MEGnifying Emotion: Sentiment Analysis from Annotated Brain Data
This work addresses the challenge of understanding human emotion from brain data for neuroscience and AI applications, but it is incremental as it builds on existing methods and datasets.
The paper tackled the problem of decoding emotion from brain activity by creating a new dataset that annotates MEG recordings with sentiment labels using pre-trained text-to-sentiment models and force-alignment, resulting in an improvement in balanced accuracy for brain-to-sentiment models compared to baseline.
Decoding emotion from brain activity could unlock a deeper understanding of the human experience. While a number of existing datasets align brain data with speech and with speech transcripts, no datasets have annotated brain data with sentiment. To bridge this gap, we explore the use of pre-trained Text-to-Sentiment models to annotate non invasive brain recordings, acquired using magnetoencephalography (MEG), while participants listened to audiobooks.

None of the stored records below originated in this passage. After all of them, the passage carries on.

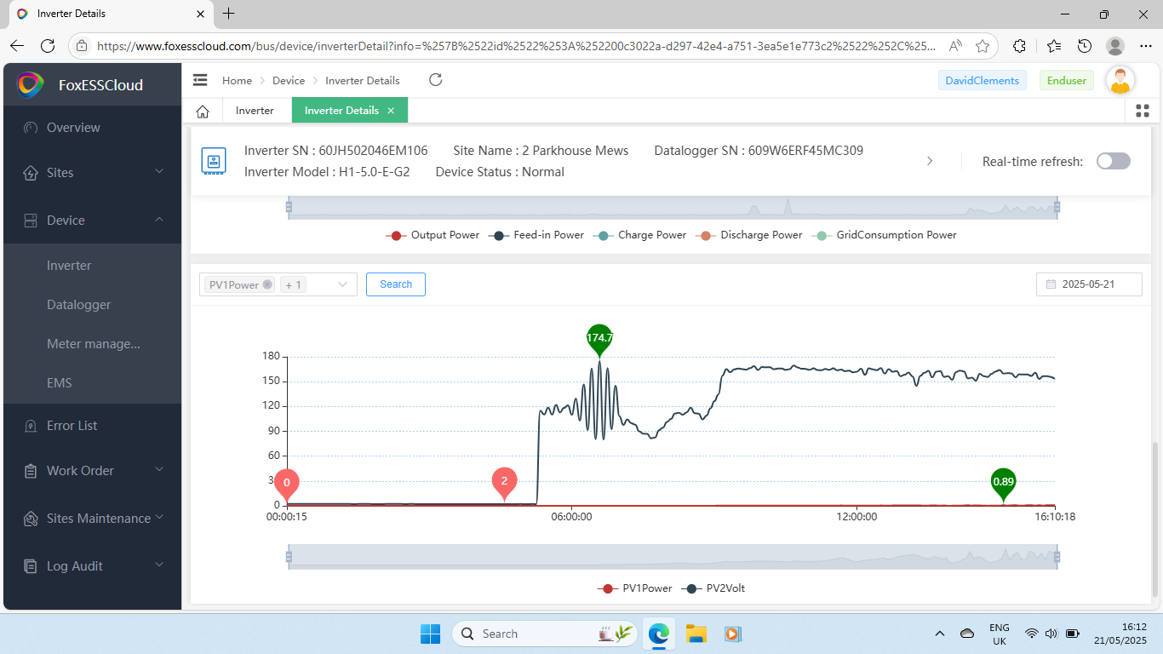Open the Overview sidebar item
Screen dimensions: 1163x654
click(x=73, y=128)
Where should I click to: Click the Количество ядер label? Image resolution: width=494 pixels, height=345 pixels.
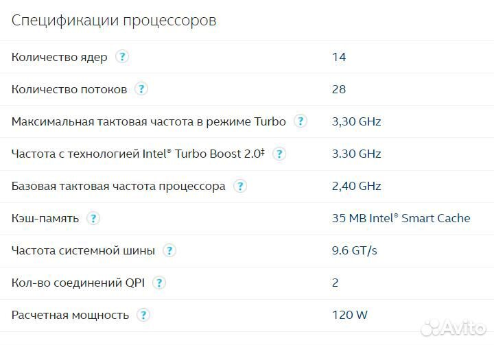click(60, 57)
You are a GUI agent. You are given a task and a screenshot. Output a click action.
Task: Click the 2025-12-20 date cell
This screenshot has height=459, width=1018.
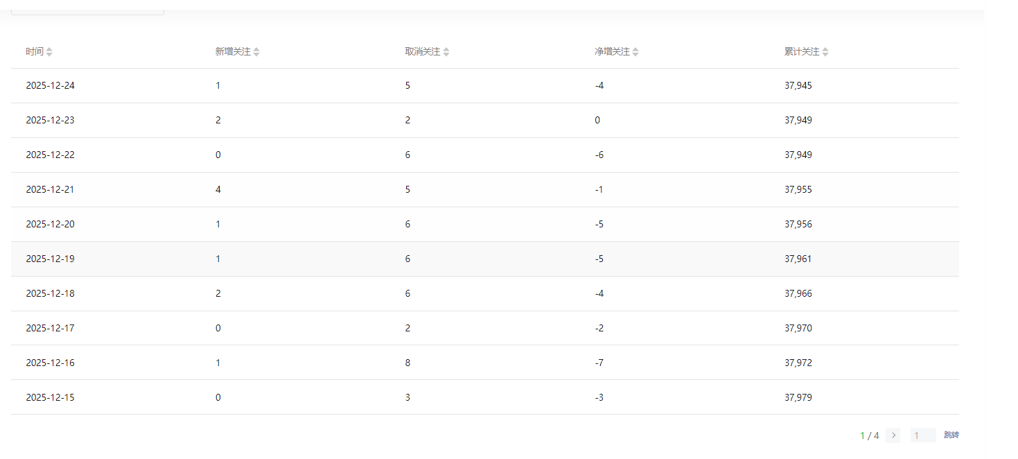[x=50, y=225]
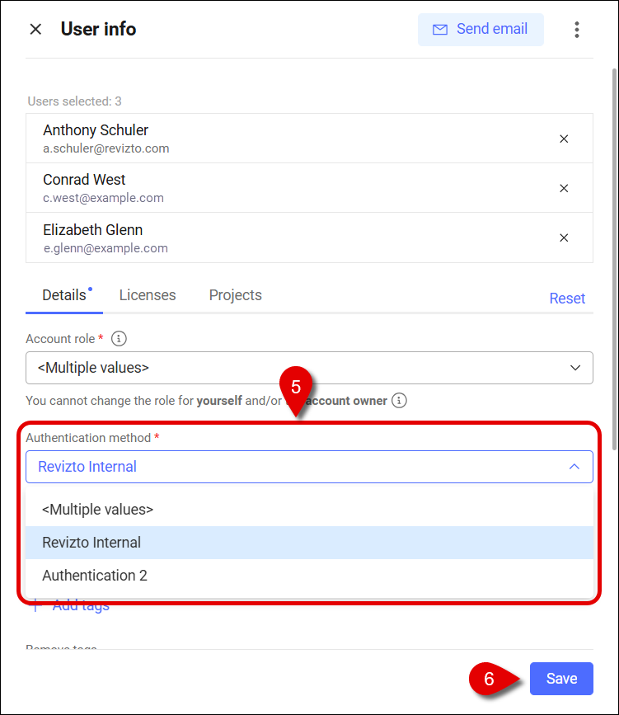Open the Projects tab
Viewport: 619px width, 715px height.
[235, 295]
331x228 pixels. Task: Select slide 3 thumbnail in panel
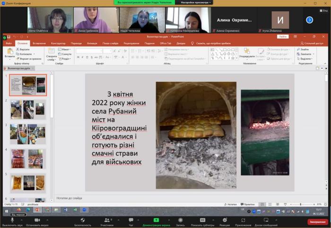click(28, 134)
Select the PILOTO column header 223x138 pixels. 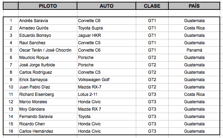coord(48,6)
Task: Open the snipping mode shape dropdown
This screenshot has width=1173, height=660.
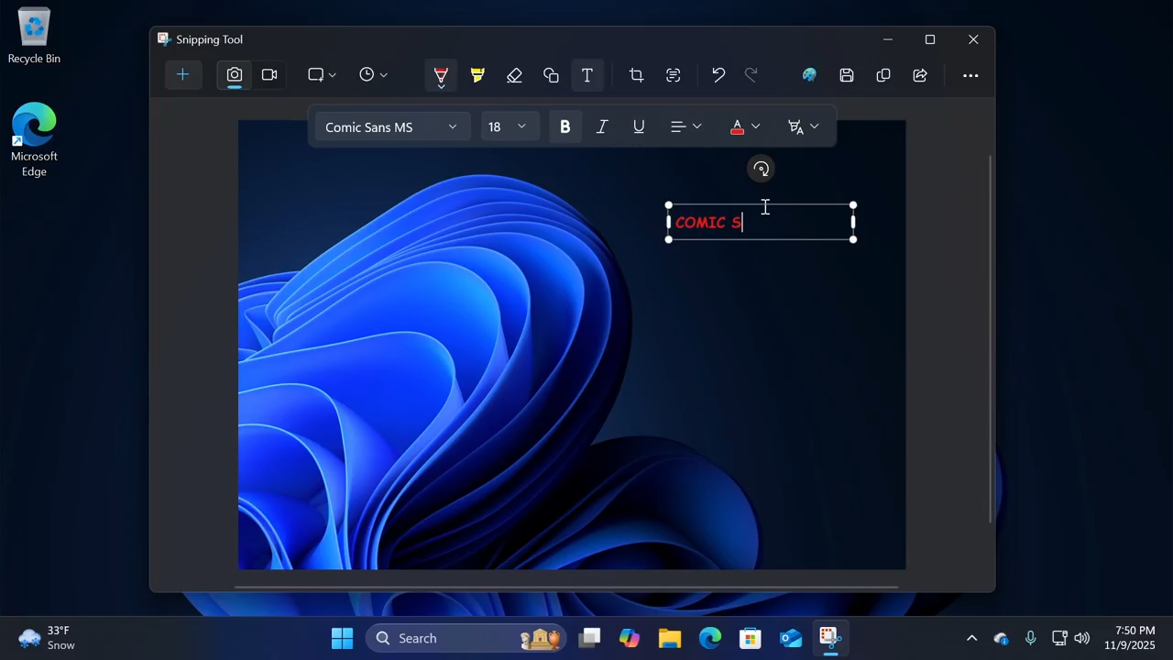Action: (x=322, y=75)
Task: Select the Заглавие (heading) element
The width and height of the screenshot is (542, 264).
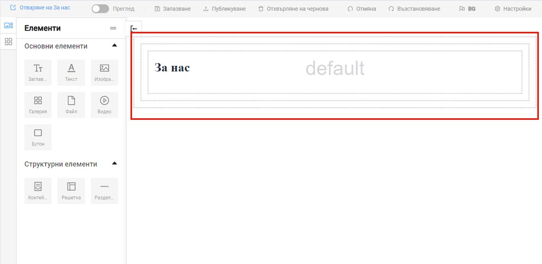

Having annotated the text, we employ force-alignment of the text and audio to align our sentiment labels with the brain recordings. It is straightforward then to train Brainto-Sentiment models on these data. Experimental results show an improvement in balanced accuracy for Brain-to-Sentiment compared to baseline, supporting the proposed approach as a proof-of-concept for leveraging existing MEG datasets and learning to decode sentiment directly from the brain.